Il capostipite dei Rabbini Levi de Veali studiò a Ferrara e all’Accademia Ebraica di Modena. Giovanissimo, fu chiamato a coprire la carica di rabbino ad Alessandria e tra le sue composizioni poetiche non si può dimenticare il Shir Bet Adonai (Canto per la casa di Dio), in occasione della conclusione dei lavori per la ristrutturazione della sinagoga di Alessandria, nel 1764. Alla sua morte, gli succedette il figlio Moisè Zecut, che rimase in carica fino a quando non fu nominato, nel 1812, Gran Rabbino del Monferrato da Napoleone.

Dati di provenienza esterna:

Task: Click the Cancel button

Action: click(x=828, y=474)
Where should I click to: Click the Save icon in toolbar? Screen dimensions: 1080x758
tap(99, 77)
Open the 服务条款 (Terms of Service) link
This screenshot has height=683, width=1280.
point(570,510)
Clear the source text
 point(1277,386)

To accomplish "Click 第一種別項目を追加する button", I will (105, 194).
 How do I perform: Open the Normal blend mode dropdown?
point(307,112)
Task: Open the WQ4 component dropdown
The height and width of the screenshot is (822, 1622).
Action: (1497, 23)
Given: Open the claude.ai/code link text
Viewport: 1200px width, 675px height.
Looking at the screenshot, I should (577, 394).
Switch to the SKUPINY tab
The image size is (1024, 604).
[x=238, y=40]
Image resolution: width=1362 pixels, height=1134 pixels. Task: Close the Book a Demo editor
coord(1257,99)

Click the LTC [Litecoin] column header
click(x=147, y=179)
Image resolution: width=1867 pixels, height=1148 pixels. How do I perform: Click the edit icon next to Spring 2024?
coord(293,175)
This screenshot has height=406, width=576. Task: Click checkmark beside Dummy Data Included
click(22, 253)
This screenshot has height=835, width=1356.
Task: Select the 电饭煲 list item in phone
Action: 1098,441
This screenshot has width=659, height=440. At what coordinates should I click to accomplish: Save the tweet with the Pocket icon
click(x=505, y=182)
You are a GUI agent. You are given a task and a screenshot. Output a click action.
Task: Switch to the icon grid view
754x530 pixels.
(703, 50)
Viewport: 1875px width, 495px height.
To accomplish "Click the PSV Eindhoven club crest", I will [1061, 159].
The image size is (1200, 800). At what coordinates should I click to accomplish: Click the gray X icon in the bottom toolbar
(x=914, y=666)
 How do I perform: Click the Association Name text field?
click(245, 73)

Scrive Salvatore Foa: “È certo un singolare fatto di storia rabbinica italiana che sei rabbini in successione di padre in figlio abbiano occupato per due secoli ininterrottamente una tal carica furono essi Eliaqim Levi, Raffael Salomone Levi, Elia Levi, coi figli Moise Zecut Levi e Amadio Levi, Matassina di Moise Zecut Levi e ultimo un secondo Elia Levi. I primi tre erano nativi di Finale (Modena)”. L’ultimo Rabbino Levi de Veali morì nel 1880.
A metà ‘800 ai de Veali fu conferito il titolo nobiliare e poi quello di Baroni.
Da queste vicende parte Simona Weisz per narrare una storia “da privilegiati a rifugiati”, come titolava un quotidiano recensendo il libro. Ed il perché i Levi de Veali da privilegiati diventino rifugiati lo si comprende scorrendo semplicemente i titoli dei paragrafi che compongono due dei capitoli centrali del libro, quello in cui “la scuola è in casa”, le tre “signorine de Veali” sono “bambine di buona famiglia”, con “passatempi semplici”, tra “vacanze e villeggiatura, viaggiare, scoprire”; poi, improvvisamente, la storia, come per tutte le famiglie ebree italiane, diventa dalla fine degli anni ’30 “il mondo che crolla”, con le note, terribili conseguenze del dover “partire, fuggire” e ancora “fuggire, nascondersi” e poi essere “refugiés” e infine “tornare” alla vita, alla normalità, al lavoro.
La Weisz scrive tutto questo perché il suo piccolo nipotino Leo, di quattro anni, non dimentichi nulla della storia dei suoi antenati, rabbini, possidenti, ebrei, nobili, piemontesi.
Chiara Pilocane, responsabile dell’Archivio ebraico torinese “Benvenuto e Alessandro Terracini”, ha tracciato con chiarezza e competenza un quadro sulla memorialista ebraica e sull’importanza dei racconti e delle memorie di famiglia, come quelle raccolte nel libro, anche delle microstorie che ognuno può raccogliere, conservare, tramandare; Elena Ghiron e Sandra Reberschak hanno dipinto con efficacia e con una punta di commozione un ritratto “da vicino” della Baronessa Levi de Veali e delle sue tre figlie, tra i protagonisti del libro.
A loro si sono aggiunti aneddoti e ricordi di amici e parenti di una grande famiglia, divisa oggi tra Torino, Milano e Israele.